Recession Preparation 101: Plan for Potential Layoffs Ahead of Time
By Jonathan Sterling & Brendan Gooley
The economy is strong. Unemployment is at 3.5%, the lowest it has been in decades. Employers added 136,000 jobs in September. Yet there are growing concerns that a recession is coming. The Dow dropped 800 points in 2 days at the start of October because of those concerns. Start making plans now so your business won’t be caught unprepared if the economic winds turn rough.
Recessions and Layoffs: The Perfect Litigation Storm
Recessions inevitably force employers to lay employees off. Layoffs invariably lead to disgruntled former employees who are unemployed, often in a poor job market. Some of them will claim they were laid off not because of the bad economy but because of their race, sex, age, or other protected factors.
In fact, the data show that during the 2008 “Great Recession,” age discrimination claims skyrocketed. That’s unsurprising, given the perfect storm of angry and cash-strapped former employees who couldn’t find new work.
There are, however, things you can do to minimize the potential for costly and distracting litigation following a layoff if one becomes necessary. Some of the best strategies for minimizing risk require you to begin planning or at least taking certain precautionary steps long before a layoff is actually announced.
This month, we’re offering some tips about what you can do now to minimize the inherent risks associated with layoffs.
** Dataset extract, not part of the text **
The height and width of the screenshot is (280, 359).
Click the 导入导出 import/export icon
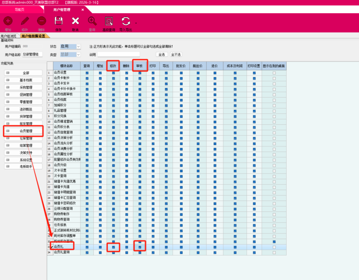pos(126,21)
Conduct Regular, Objective Performance Reviews
When employees say they were laid off because of their race, sex, age, or other protected class, you need to have a legitimate nondiscriminatory reason for the layoff. Legitimate reasons come in all shapes and sizes. But some of the best rely on objective data collected over the course of many months, most commonly gathered through regular performance reviews.
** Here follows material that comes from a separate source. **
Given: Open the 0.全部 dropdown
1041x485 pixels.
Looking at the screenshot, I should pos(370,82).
An employee who is laid off after receiving three poor quarterly performance reviews will have a much harder time proving a discrimination claim than one who was let go without documentation of poor performance.
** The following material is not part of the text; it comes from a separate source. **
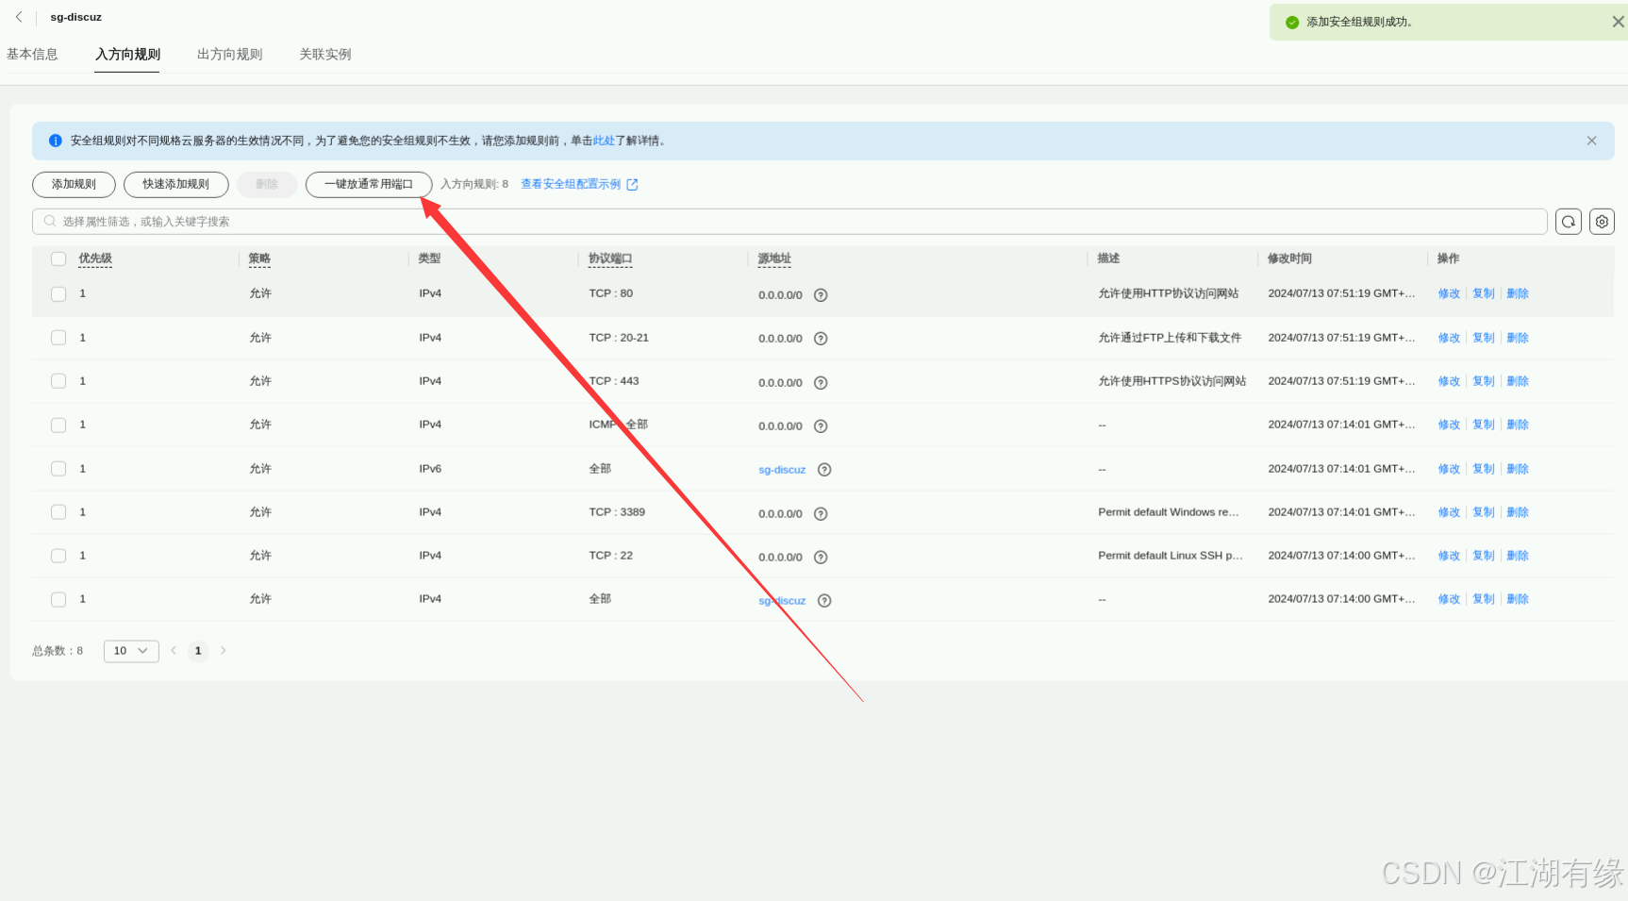Image resolution: width=1628 pixels, height=901 pixels.
Task: Click 修改 link for the TCP:443 rule
Action: 1448,382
The more documentation you have of long-term substandard performance the better. To have that documentation, however, you need to create and make sure you conduct regular reviews, not just a single round of reviews two weeks before a layoff occurs.
Give Supervisors Refresher Training on Company Policies
Providing supervisors with periodic refresher training on company policies, including anti-discrimination policies and appropriate workplace conduct, is generally a good idea. It becomes particularly important in the months before layoffs. Reminding people of what is and isn’t appropriate at work can reduce incidents that can lead to complaints.
It’s not uncommon for savvy employees to make complaints about misconduct they otherwise might not report shortly before layoffs. Retaliating against employees for reporting misconduct is illegal, and it may look suspicious if someone is laid off 3 weeks after reporting sexual harassment.
Of course, there generally has to be something for the employee to report. Reminding people how they should act and what behavior to avoid can prevent potentially problematic conduct before it occurs.
Get HR and/or the Lawyers Involved
Involving HR professionals and/or companies or outside lawyers early in the process is very important. HR should be involved to ensure objective, companywide criteria are used to evaluate employees for a reduction in force (RIF).
For example, HR can generate a matrix for departments and supervisors to use that will stress the most important characteristics the company is looking for in its retained workforce. HR and legal also can identify problems with a proposed layoff population.
Even if it’s by accident, it doesn’t look good if 70% of the people laid off were over the age of 50. Using lawyers also may have the added benefit of shielding layoff discussions with the attorney-client privilege.
Determine Whether a WARNing Is Required
The Worker Adjustment and Retraining Notification (WARN) Act of 1988 requires many employers to give employees 60 days’ advance notice before a layoff occurs if the planned layoff is large enough. If you’re seriously considering a layoff, you should think about:
- Whether you need to provide notice; and
- Whether you can structure your layoffs to avoid triggering notice requirements.
Plan for the Worst; Hope for the Best
Although we all hope fears of a coming recession are unfounded, there are things you should be doing now to prepare for one if it does occur. Among other things, that means beginning to plan well ahead of time for potential layoffs to minimize the problems that inevitably follow from disgruntled former employees who are out of work in a bad job market.
Jonathan Sterling and Brendan Gooley are attorneys at the Carlton Fields law firm in Hartford.